The regulations issued so far address "largely brick and mortar projects,'' Minton said. "We hope it can be for things like growing hemp and substantially improving land by putting in irrigation systems or bedding for perennial crops.''
Florida lawmakers are considering bills that would legalize the farming of hemp, a member of the cannabis family that doesn't produce the "high'' of marijuana. Used in textiles, health foods and many other products, hemp could be a $1 billion industry in Florida, supporters say.
In the near future, though, most opportunity zone investments are apt to be in projects like multi-family housing. "Most of the clients are real-estate oriented because that's what's most familiar to them,'' Stern said.
Real estate investors have long been able to defer capital gains taxes if they buy a similar property within 180 days of selling a property. But the new tax act also allows deferral of taxes on the sale of stocks, precious metals, even antiques and artwork if the gains are invested in opportunity zones.
The investments are made through Qualified Opportunity Funds, which are set up as partnerships or corporations. The funds must keep 90 percent of their assets in the opportunity zone, and only certain types of projects are eligible for investment.

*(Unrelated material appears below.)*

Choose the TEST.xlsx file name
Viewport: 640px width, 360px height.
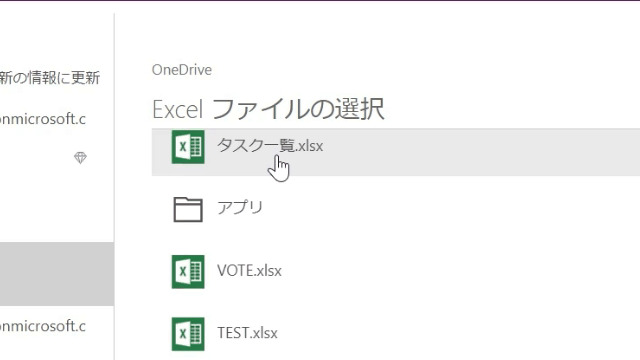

"You can distill liquor, but you can't sell it,'' Minton said. Other projects banned besides liquor stores are golf courses, country clubs, hot tub and tanning stores, and "sin businesses'' like massage parlors, race tracks and casinos.
The tax deferral part of the act expires in 2026. To be eligible for the full 15 percent tax break, investments need to be made this year so they can be held the seven years to 2026.

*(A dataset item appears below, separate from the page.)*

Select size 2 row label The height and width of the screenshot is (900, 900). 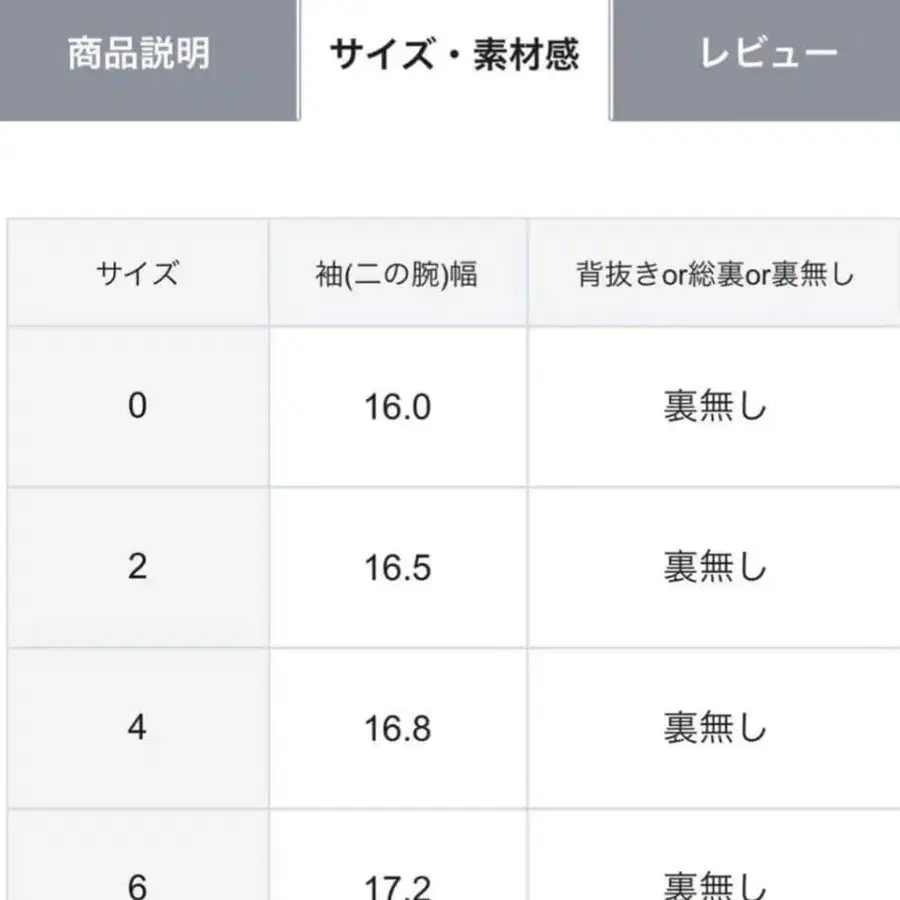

The real boon in the tax act, though, comes if investors hold their interest in an opportunity zone project for at least 10 years. Then they pay no capital gains taxes when the project is sold, even if the value has increased dramatically.

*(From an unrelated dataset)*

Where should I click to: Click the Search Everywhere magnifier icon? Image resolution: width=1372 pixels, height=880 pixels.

Example: You sell a piece of property for $100,000 more than you paid for it. You invest your $100,000 gain in an apartment project in an opportunity zone. It is sold 10 years from now and your share of the profits is $1 million. Yet you pay no capital gains taxes even though your investment is worth 10 times what it was initially.
"It's the real crown jewel because it's a total and permanent exclusion (of taxes), not a deferral,'' Minton said.
His law firm, which has offices in Tallahassee and throughout Central Florida, has several clients forming opportunity funds and working to get projects underway this year.
"Right now they run the gamut from housing projects to manufacturing projects,'' Minton said. "I know of a number of agricultural projects that would like to take advantage (of the tax act) but they are apprehensive until we get some answers from the IRS about whether they would qualify.''
As developers and landowners await more guidance on opportunity zones, some mom-and-pop investors are starting to express an interest in them, too. Most don't realize that the investment must be made with profits that come from the sale of an asset, not with money that's just been sitting in a savings account or Individual Retirement Account.
"It's a common misunderstanding,'' Looney said.